Please convert to use the system's crypto policy for SSL and TLS: https://fedoraproject.org/wiki/Packaging:CryptoPolicies If this program is compiled against gnutls, change the default priority string to be "@SYSTEM" or to use gnutls_set_default_priority(). If this program is compiled against openssl, and there is no default cipher list specified, you don't need to modify it. Otherwise replace the default cipher list with "PROFILE=SYSTEM". In both cases please verify that the application uses the system's crypto policies. If the package is already using the system-wide crypto policies, or it does not use SSL or TLS, no action is required, the bug can simply be closed.
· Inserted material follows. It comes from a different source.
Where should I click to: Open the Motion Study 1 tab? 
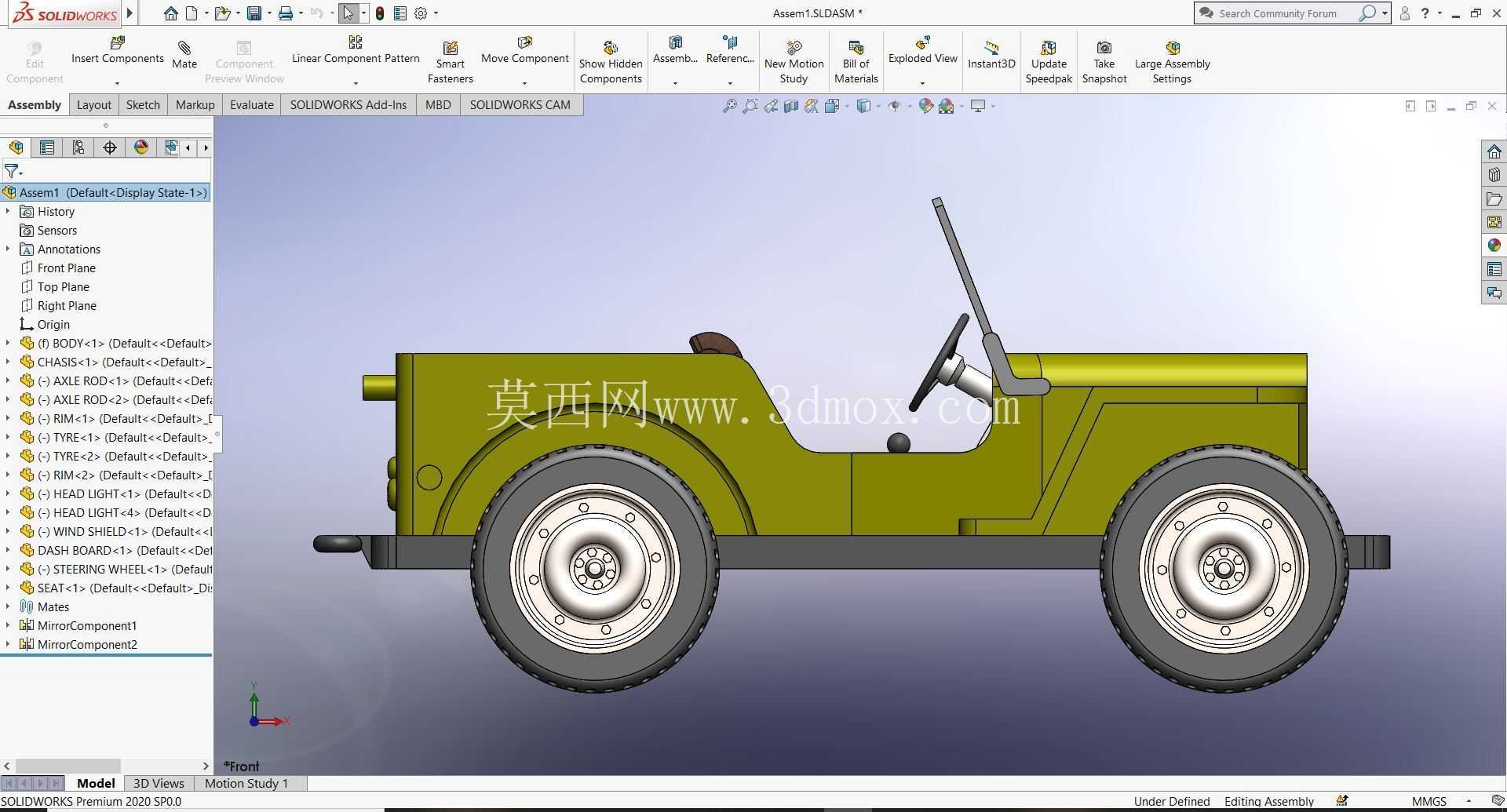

As far as I can tell jabberd2 does not support specifying a cipher list anywhere in its configuration files. The cipher list is hardcoded.
Then it should be hard coded to our accepted cipher list. Please, see the link in the packaging guidelines above.
Created attachment 995521 [details] suggested patch (In reply to Nikos Mavrogiannopoulos from comment #2) > Then it should be hard coded to our accepted cipher list. Please, see the > link in the packaging guidelines above. spec file has BuildRequires: openssl-devel and I found this code: // Set allowed ciphers if (SSL_CTX_set_cipher_list(ctx, "ALL:!LOW:!SSLv2:!EXP:!aNULL") != 1) { _sx_debug(ZONE, "Can't set cipher list for SSL context: %s", ERR_error_string(ERR_get_error(), NULL)); SSL_CTX_free(ctx); return 1; } so the attached patch should do The Right Thing™, right? Also, how old OpenSSL does support this? Will this work on RHEL-6?
According to discussion on IRC, this Fedora 21+ only,
jabberd-2.3.2-4.fc22 has been submitted as an update for Fedora 22. https://admin.fedoraproject.org/updates/jabberd-2.3.2-4.fc22
Package jabberd-2.3.2-4.fc22: * should fix your issue, * was pushed to the Fedora 22 testing repository, * should be available at your local mirror within two days. Update it with: # su -c 'yum update --enablerepo=updates-testing jabberd-2.3.2-4.fc22' as soon as you are able to. Please go to the following url: https://admin.fedoraproject.org/updates/FEDORA-2015-2761/jabberd-2.3.2-4.fc22 then log in and leave karma (feedback).
This bug appears to have been reported against 'rawhide' during the Fedora 22 development cycle. Changing version to '22'. More information and reason for this action is here: https://fedoraproject.org/wiki/Fedora_Program_Management/HouseKeeping/Fedora22
jabberd-2.3.2-4.fc22 has been pushed to the Fedora 22 stable repository. If problems still persist, please make note of it in this bug report.